> _Problem requirements_:
"width" is the word to look for; copy each line of the listing where it occurs.

> _Material for the task_:
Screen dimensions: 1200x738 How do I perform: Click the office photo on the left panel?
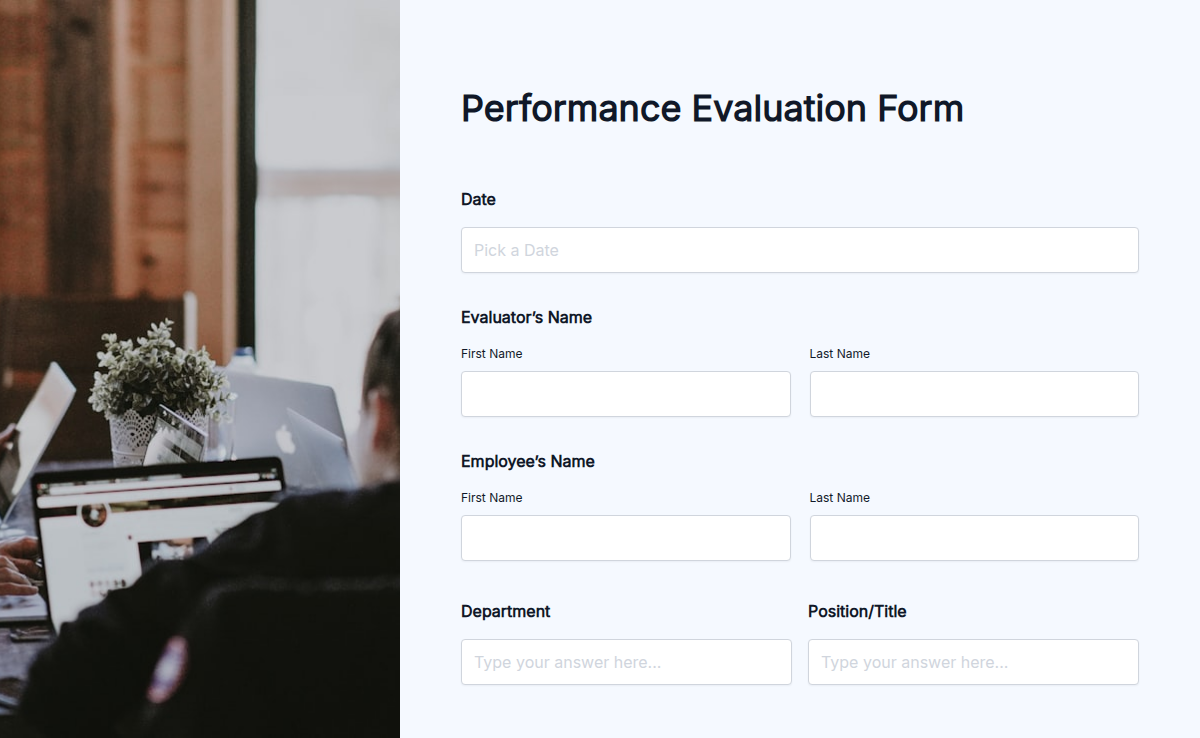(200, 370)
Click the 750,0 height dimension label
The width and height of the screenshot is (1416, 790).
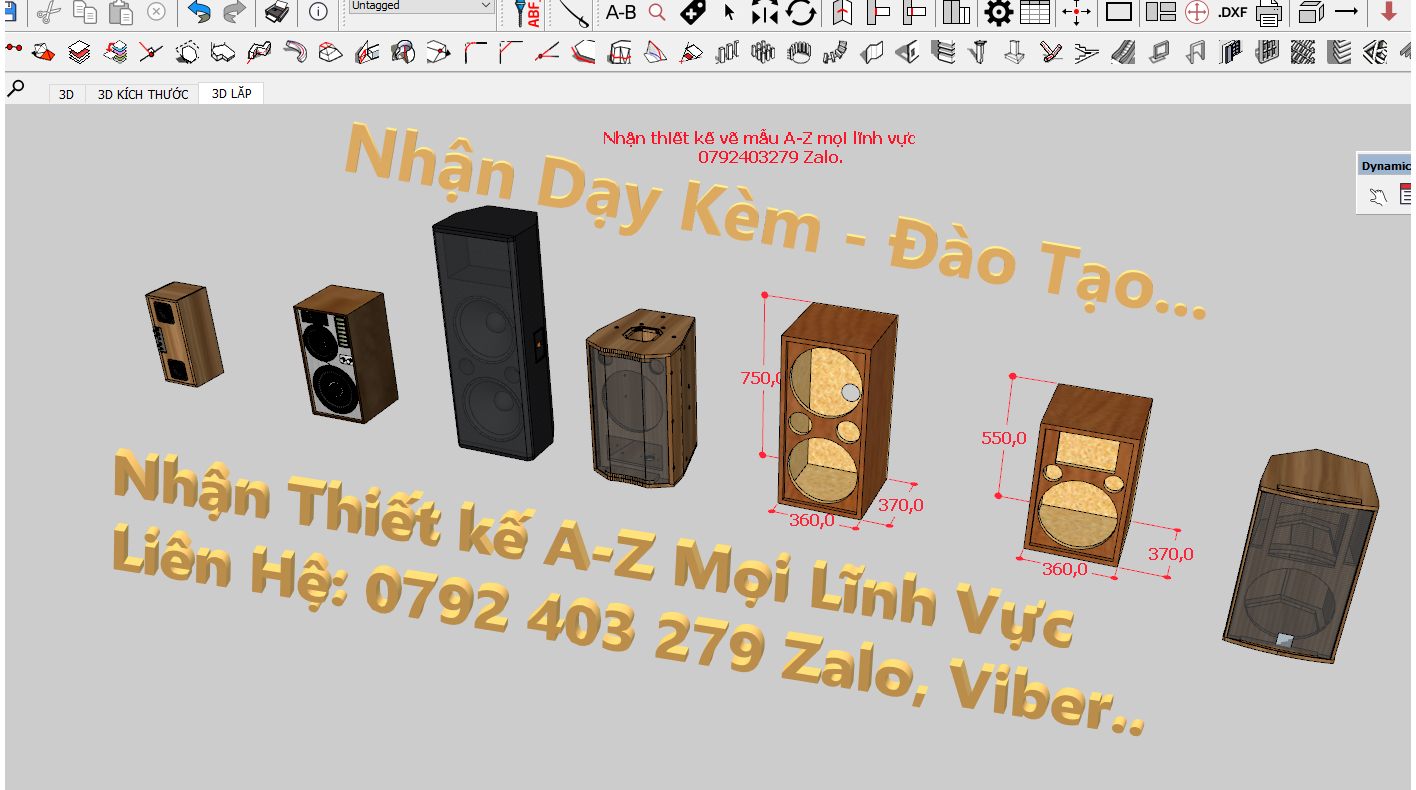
* * *
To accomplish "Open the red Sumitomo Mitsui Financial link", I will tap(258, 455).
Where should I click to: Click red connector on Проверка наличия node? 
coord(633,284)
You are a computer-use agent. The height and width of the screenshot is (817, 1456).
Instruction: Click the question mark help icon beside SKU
---
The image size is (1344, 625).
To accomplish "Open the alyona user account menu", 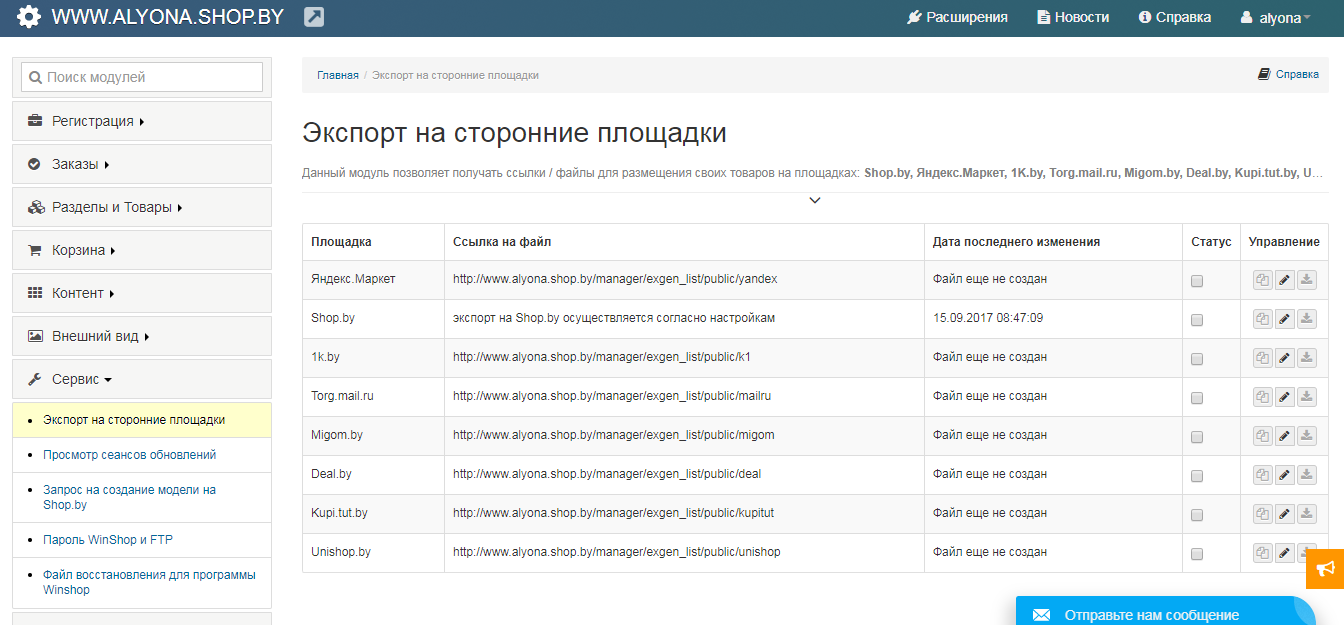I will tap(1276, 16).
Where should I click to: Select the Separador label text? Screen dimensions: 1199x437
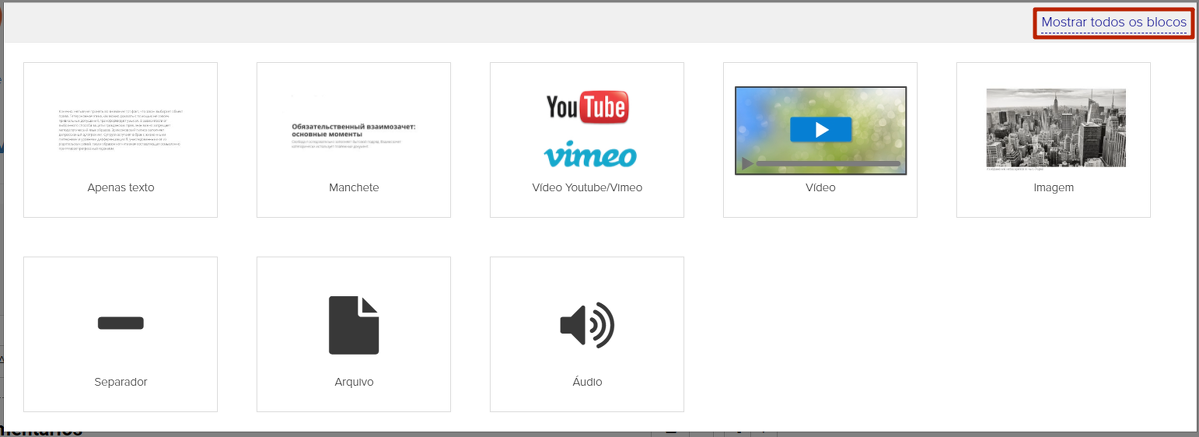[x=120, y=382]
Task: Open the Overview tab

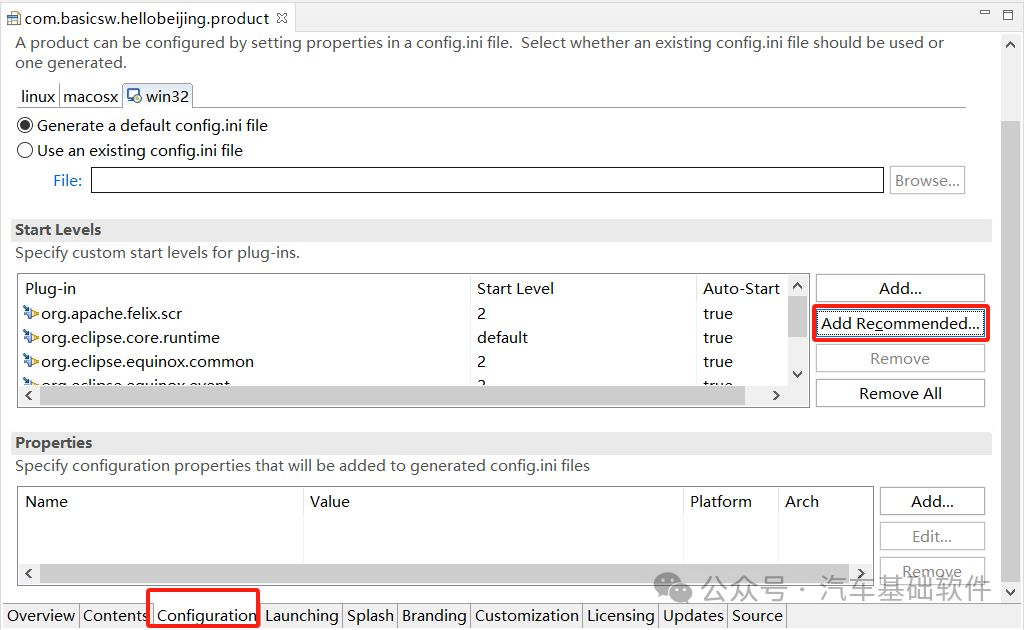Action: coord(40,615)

> _Your response_:
The width and height of the screenshot is (1416, 790).
You are a computer-use agent. The height and width of the screenshot is (817, 1456).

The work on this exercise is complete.